My wife gave a collection of essays on atheism that was interesting. Well, I didn't read them all -- that's some heavy stuff -- but have enjoyed looking through works by Emma Goldman, Mark Twain, Albert Einstein and Joseph Conrad.
I picked up a collection of Robert Browning's poem's again. I love this volume. Jayne got it for me and it was published in 1949 in England (still has the price marked in pounds in it) and it does not footnote, thank goodness. I find constant breaks with notes to stop the flow of poetry, like coming to a stop sign every block on a bike ride. It just slows you down and sucks the life out of you..
I think that's why people are taught to hate verse. In school, it's constant analysis and breaks and more breaks and analysis. Just enjoy the rhythm first, then look for the meaning, like listening to music.
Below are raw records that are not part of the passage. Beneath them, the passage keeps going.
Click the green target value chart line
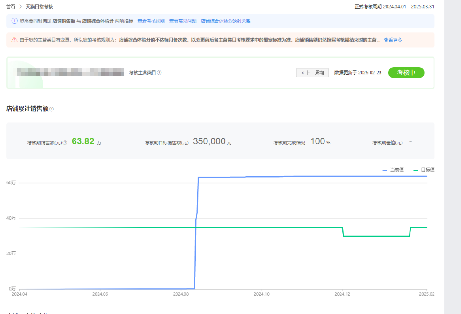The height and width of the screenshot is (314, 461). click(x=256, y=227)
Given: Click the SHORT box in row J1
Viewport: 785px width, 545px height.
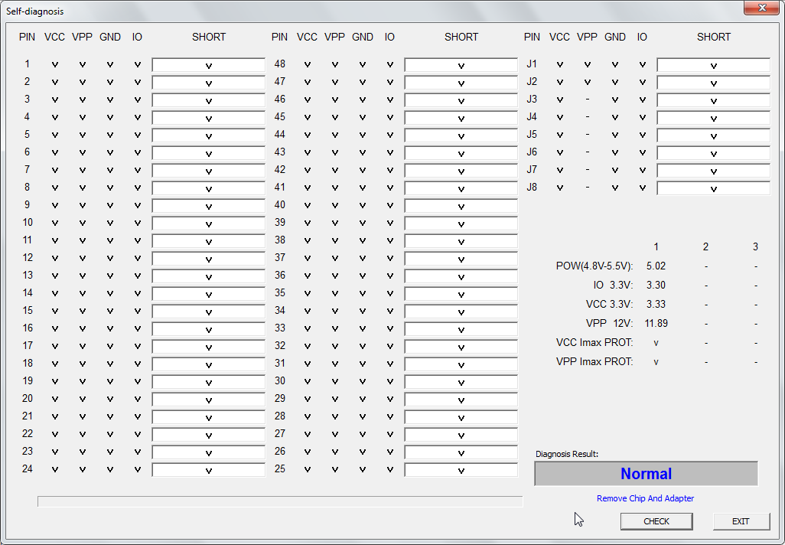Looking at the screenshot, I should 713,65.
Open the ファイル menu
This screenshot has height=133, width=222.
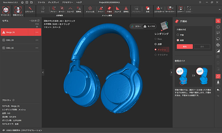pyautogui.click(x=41, y=2)
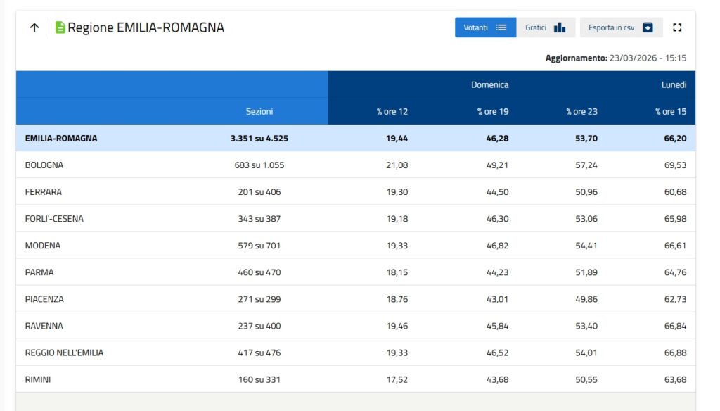
Task: Open the REGGIO NELL'EMILIA row
Action: coord(64,353)
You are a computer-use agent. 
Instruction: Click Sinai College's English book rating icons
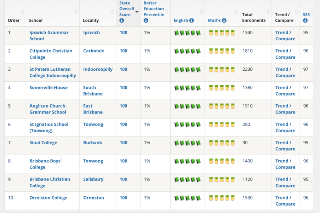click(x=187, y=143)
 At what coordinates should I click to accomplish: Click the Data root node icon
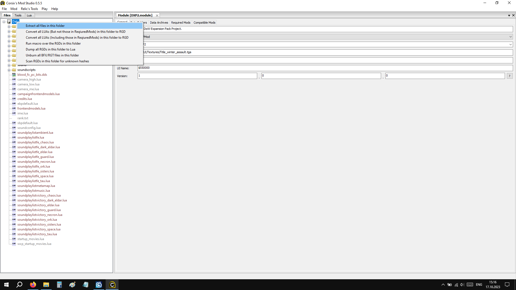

I'm reading "Paracelsus," whose photo I stuck at the top of this blog. He was a 15th- 16th-century doctor and alchemist. I'm still reading through it and will be for a long while -- a poem from the 1830s about a medieval alchemist/scholar is not a ride on the S.S. Minnow!
Blazing Saddles
Speaking of TV: I had a coworker say the other day she did not like "Young Frankenstein" or "Blazing Saddles." Shocking!
These are some of the top film comedies created, but that's for another blog. I settled down last night to watch "Blazing Saddles" on AMC to revive my shaken views. I expected an uncut version, but got one that hacked out blatant obscene words and covered up all racial terms!
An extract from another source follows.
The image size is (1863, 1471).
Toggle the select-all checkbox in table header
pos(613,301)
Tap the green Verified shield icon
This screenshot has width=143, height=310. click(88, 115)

Oh, come on. Without the word nigger, the movie loses its humor and, most importantly, its social relevance. It becomes emasculated slapstick. The movie is funny because it confronts society's racism and, instead of wagging a finger at us for our idiotic beliefs, it turns up its middle finger and waves it in our faces.
The scene where the town folks have to negotiate their fate with the black railroad workers is hilarious, but AMC cutout the white man's rant about which ethnic groups his people would work with. The censors left in, "but not the Irish."
That rant is a great social commentary on the idiocy of racism, but people who watch it on AMC won't know this.
Thought: Someone's gonna have to go back and get a shitload of dimes!
1 Comments:
He said, "The sherriff is near".
P.S. - 15 is my limit on schnitzengruben.